*About this task*: What you return must be the lines of the data that hold the word "plus".
───── Data for this exercise
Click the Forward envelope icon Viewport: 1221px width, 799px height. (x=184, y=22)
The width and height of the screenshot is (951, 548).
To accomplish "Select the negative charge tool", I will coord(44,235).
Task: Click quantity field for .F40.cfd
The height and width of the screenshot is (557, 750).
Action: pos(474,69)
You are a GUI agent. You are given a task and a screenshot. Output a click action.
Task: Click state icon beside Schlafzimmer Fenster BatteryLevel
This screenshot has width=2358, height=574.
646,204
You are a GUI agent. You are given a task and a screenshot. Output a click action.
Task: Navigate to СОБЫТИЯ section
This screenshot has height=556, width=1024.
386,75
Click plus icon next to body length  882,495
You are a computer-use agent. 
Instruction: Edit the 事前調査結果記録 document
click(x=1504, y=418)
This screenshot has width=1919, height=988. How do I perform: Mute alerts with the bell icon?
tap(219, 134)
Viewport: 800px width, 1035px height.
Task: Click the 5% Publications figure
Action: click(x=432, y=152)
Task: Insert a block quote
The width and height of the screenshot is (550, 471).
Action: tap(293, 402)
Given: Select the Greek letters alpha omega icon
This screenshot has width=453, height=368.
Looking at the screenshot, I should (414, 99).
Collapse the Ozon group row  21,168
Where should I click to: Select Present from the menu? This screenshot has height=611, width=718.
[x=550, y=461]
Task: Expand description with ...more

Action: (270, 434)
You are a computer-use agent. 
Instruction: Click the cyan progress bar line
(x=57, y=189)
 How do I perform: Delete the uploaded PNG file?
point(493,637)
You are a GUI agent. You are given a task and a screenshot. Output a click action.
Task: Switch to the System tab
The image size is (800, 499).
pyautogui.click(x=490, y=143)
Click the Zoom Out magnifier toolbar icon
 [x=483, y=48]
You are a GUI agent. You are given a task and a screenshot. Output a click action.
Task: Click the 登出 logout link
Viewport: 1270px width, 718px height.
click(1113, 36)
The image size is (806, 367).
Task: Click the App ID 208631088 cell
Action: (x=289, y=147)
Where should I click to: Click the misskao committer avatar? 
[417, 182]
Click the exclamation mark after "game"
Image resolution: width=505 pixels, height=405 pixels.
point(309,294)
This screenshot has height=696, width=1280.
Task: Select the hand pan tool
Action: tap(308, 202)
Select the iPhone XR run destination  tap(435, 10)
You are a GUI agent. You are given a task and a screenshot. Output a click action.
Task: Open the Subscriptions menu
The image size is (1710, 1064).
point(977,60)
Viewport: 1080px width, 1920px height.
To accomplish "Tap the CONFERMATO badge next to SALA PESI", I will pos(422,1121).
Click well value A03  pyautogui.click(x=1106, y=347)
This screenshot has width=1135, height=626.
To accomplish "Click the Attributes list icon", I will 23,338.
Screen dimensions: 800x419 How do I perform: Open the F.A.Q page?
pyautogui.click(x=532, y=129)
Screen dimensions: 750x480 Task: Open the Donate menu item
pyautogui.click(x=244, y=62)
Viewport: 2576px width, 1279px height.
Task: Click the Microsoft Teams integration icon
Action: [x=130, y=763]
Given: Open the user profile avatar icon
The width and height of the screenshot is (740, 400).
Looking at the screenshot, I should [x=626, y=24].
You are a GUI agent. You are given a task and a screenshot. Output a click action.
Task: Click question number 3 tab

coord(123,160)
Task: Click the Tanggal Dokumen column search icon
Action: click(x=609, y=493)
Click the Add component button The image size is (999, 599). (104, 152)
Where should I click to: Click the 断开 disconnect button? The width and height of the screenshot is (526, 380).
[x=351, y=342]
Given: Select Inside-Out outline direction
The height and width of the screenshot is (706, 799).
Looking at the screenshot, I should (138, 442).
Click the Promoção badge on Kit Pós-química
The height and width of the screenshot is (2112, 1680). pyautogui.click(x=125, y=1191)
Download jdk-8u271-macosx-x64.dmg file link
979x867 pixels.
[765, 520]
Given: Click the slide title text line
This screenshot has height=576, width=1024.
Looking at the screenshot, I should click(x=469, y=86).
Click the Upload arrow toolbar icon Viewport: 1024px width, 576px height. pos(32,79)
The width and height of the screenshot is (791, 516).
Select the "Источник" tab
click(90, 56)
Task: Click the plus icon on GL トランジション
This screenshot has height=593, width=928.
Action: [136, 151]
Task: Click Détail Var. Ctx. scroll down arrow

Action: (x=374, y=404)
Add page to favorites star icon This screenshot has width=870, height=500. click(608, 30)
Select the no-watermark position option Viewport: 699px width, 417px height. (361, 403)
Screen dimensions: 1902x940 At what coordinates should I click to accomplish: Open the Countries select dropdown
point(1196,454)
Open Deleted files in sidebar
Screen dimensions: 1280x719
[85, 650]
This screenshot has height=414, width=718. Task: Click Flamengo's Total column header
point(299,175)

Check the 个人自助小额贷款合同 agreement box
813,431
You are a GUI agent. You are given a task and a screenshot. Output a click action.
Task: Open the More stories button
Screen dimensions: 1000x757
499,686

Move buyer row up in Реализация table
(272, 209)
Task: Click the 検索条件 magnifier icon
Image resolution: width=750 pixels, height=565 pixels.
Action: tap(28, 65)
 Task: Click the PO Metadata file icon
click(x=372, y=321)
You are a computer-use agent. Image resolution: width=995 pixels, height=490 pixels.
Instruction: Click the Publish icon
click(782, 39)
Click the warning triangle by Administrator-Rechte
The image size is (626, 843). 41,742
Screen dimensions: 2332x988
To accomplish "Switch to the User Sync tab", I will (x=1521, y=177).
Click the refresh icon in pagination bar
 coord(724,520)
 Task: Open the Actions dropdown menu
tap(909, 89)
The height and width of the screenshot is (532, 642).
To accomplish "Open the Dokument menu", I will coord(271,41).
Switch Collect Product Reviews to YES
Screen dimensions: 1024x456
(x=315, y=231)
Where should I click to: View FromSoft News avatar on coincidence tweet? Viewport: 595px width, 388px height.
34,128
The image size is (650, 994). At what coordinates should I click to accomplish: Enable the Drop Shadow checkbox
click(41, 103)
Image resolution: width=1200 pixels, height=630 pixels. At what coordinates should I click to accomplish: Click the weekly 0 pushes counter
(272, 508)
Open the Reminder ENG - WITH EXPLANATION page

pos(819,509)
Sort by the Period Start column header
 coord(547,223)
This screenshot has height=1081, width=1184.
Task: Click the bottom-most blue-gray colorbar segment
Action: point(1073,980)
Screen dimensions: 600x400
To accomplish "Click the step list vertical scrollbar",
──────────
*Solution to the problem*:
Click plus icon next to body length  882,495
Task: Click the plus icon on GL トランジション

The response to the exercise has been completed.